6. Probability Distributions of the Fluctuations in the Changes in B

6.1. Magnetic Field Strength Differences

[37] One can analyze the multiscale structure of B in the same way we analyzed the multiscale structure of V in section 5. We analyze the differences in B at different intervals (lags) τ_{n}, dBn ≡ dBn(t_{i}) ≡ B(t_{i} + τ_{n}) − B(t_{i}), where τ_{n} ≡ 2^{n} (hours) and n = 0, 1,…, 12. Again, the lag τ_{n} determines the scale of the fluctuations represented by dBn(t_{i}).

[38]Figures 7b–7e show dBn versus t_{i} for n = 0, 2, 6, and 9, respectively, corresponding to lags of τ_{0} = 1 hour, τ_{2} = 4 hours, τ_{6} = 2.7 days, and τ_{9} = 21.3 days, respectively. The hour averages of B(t_{i}) measured by ACE from days 1 to 275, 2003 are shown again for reference in Figure 7a. Although there is a recurrent peak in B at the vertical dashed lines (an interaction region produced by the steepening of the corotating stream), it is not the principal characteristic of the magnetic field strength fluctuations, and the peak is variable from one solar rotation to the next. The important point is that there is a broad spectrum of fluctuations on all scales.

[39]Figures 7b and 7c show spiky, bursty fluctuations of B on scales of 1 and 4 hours, respectively. Unlike the speed fluctuations at these scales, the fluctuations in B appear to be symmetric. Turbulence probably contributes to these fluctuations, but there are important contributions from (a) the gradients in B at the front and rear of interaction regions, (b) tangential discontinuities and filaments, and (c) shocks. On a scale of 2.7 days (Figure 7d), which is of the order of the size of a stream, and on a scale of 21.3 days (Figure 7e), which is close to the solar rotation period (27 days), the fluctuations dB6 and dB9 resemble one another; both are spiky, as one observes at smaller scales. Whereas the speed fluctuations in dV9 (Figure 3e) were Gaussian, the magnetic field strength fluctuations dB9 are not Gaussian.

6.2. Probability Distribution Functions of dBn

[40] Consider the PDFs of dBn(t_{i}) for the scales n = 0, 2, 6, 7, 9, and 11, shown by the points in Figure 8. The PDFs for dBn(t_{i}) are plotted as histograms of the fraction of counts in bins versus dBn on a semilog scale; each PDF is offset vertically from the one below it by a factor of 100. The lowest bin in each histogram corresponds to one count per bin, which accounts for the relatively broad spread of the lowest points in each histogram. The PDFs of dBn are relatively narrow at the smallest scales, they get broader with increasing scale up to ≈5 days, and they remain similar to one another at scales from ≈5–85 days. Each histogram was fitted with the generalized Tsallis distribution, giving the PDFs shown by the solid curves in Figure 8. An important result is evident in Figure 8: The generalized Tsallis distribution fits all the data very well.

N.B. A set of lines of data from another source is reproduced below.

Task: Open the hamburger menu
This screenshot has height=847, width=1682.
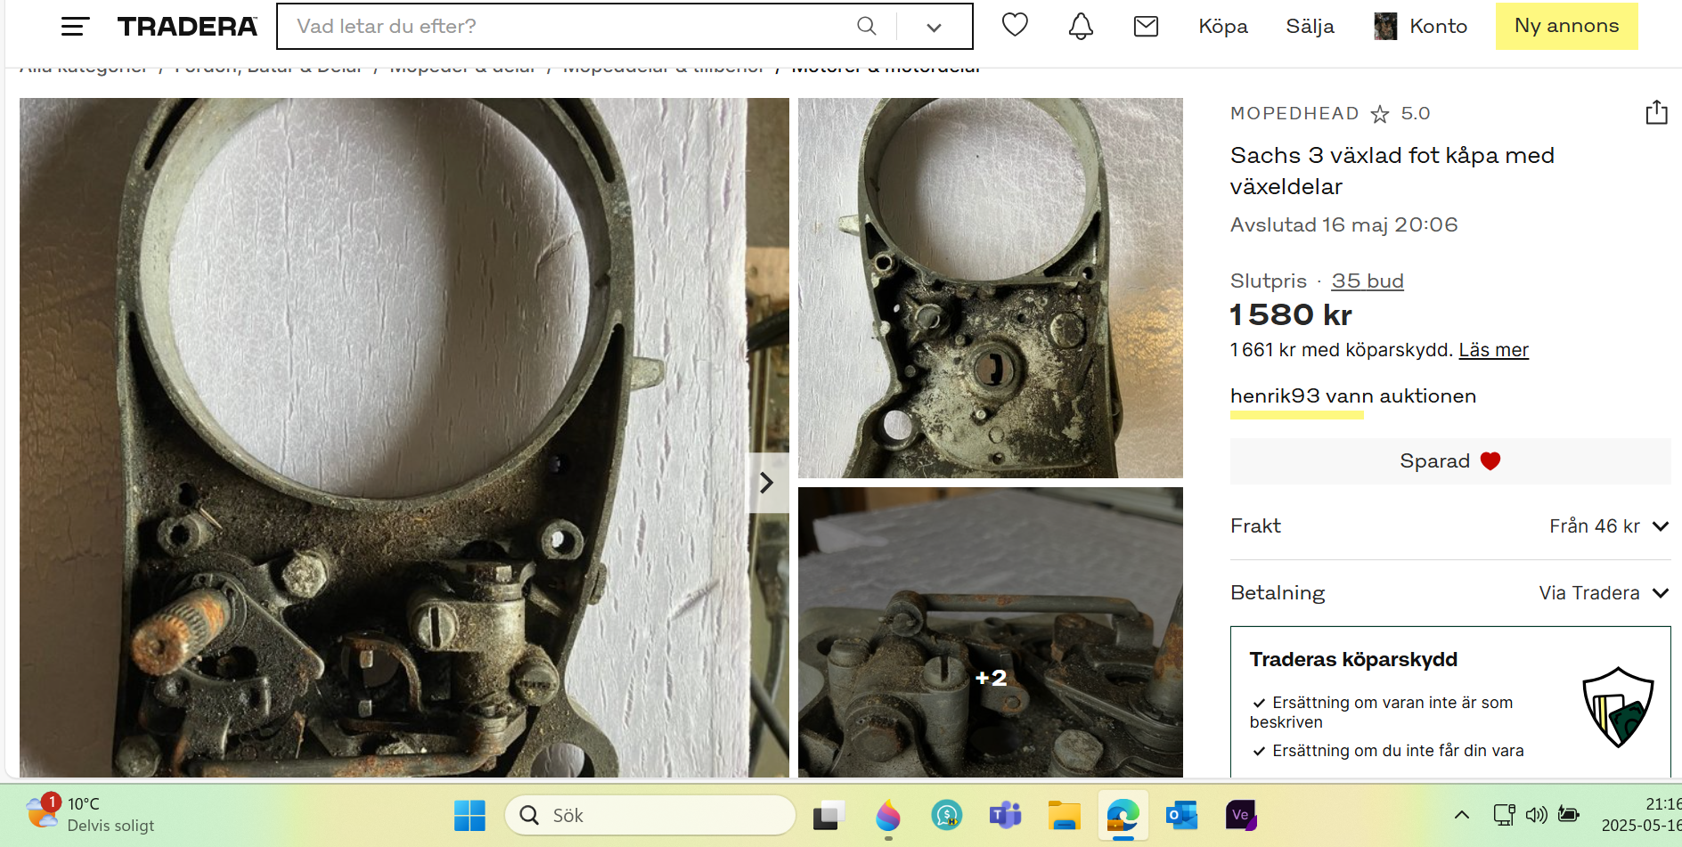Action: [75, 27]
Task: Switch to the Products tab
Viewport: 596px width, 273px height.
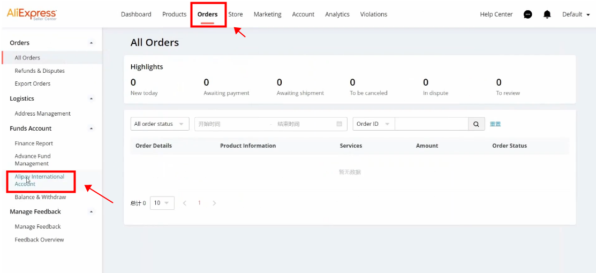Action: [x=174, y=14]
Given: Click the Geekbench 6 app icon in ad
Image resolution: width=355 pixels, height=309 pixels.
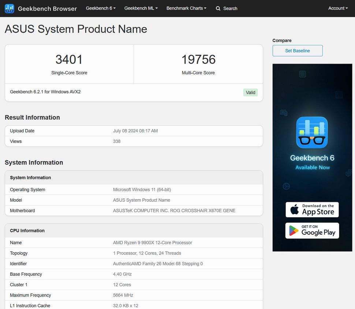Looking at the screenshot, I should pos(312,132).
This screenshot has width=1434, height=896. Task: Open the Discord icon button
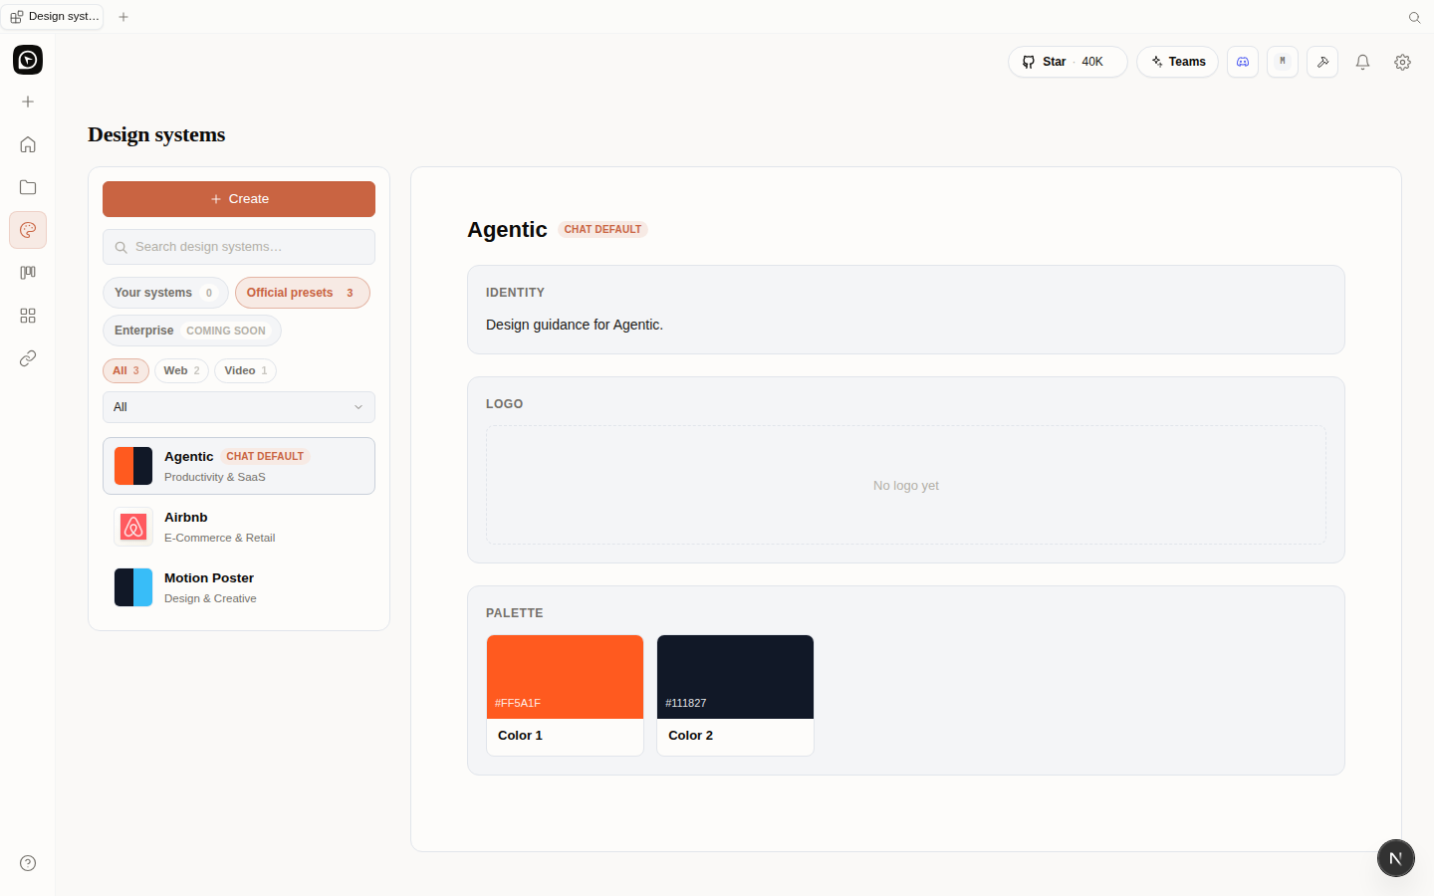1243,62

[41] There are significant qualitative differences between the PDFs of the speed and magnetic field strength fluctuations. The PDFs of dVn approach a Gaussian (a quadratic function on a semilog scale) at n ≥ 7, whereas the PDFs of dBn do not approach anything like a Gaussian even at n = 11 (τ = 171 days). The PDFs of dVn are skewed at small and intermediate scales, whereas the PDFs of dBn all seem to be relatively symmetric. These differences between the PDFs of the speed and magnetic field strength fluctuations can be expressed quantitatively by the parameters of the generalized Tsallis distribution (sections 5.3 and 6.3, respectively) and by the low-order statistics of the temporal fluctuations as a function of scale (sections 5.4 and 6.4, respectively).

6.3. Fitting Parameters for the Probability Distribution Functions of dBn

[42] The parameters q, w′_{q} ≡ , and C′_{q} as a function of scale were derived from fits of the generalized Tsallis PDF (equation (3)) to the PDFs of dBn(τ) in Figure 8. The parameters q, w_{q} = σ_{q}w′_{q}, and C′_{q} are plotted versus scale in Figures 9a, 9b, and 9c, respectively. These parameters and their variation with scale are determined by the structure of the magnetic field fluctuations at different scales and the dynamical processes that produce them.

[43] Note that the dimensionless skewness parameter C′_{q} is equal to zero, within the uncertainties, at all scales. Thus the skewness of the PDFs of dBn is small at all scales from 1 hour to ≈85 days. This implies that the classical Tsallis distribution itself (equation (1)) describes the magnetic field fluctuations over this broad range of scales, within the uncertainties of the fits to the generalized Tsallis distributions. Thus, to good approximation, the state of large-scale magnetic field strength fluctuations at 1 AU during 2003 is described by two parameters, q and w_{q}, related to the nonextensivity and widths of the measured PDFs, respectively.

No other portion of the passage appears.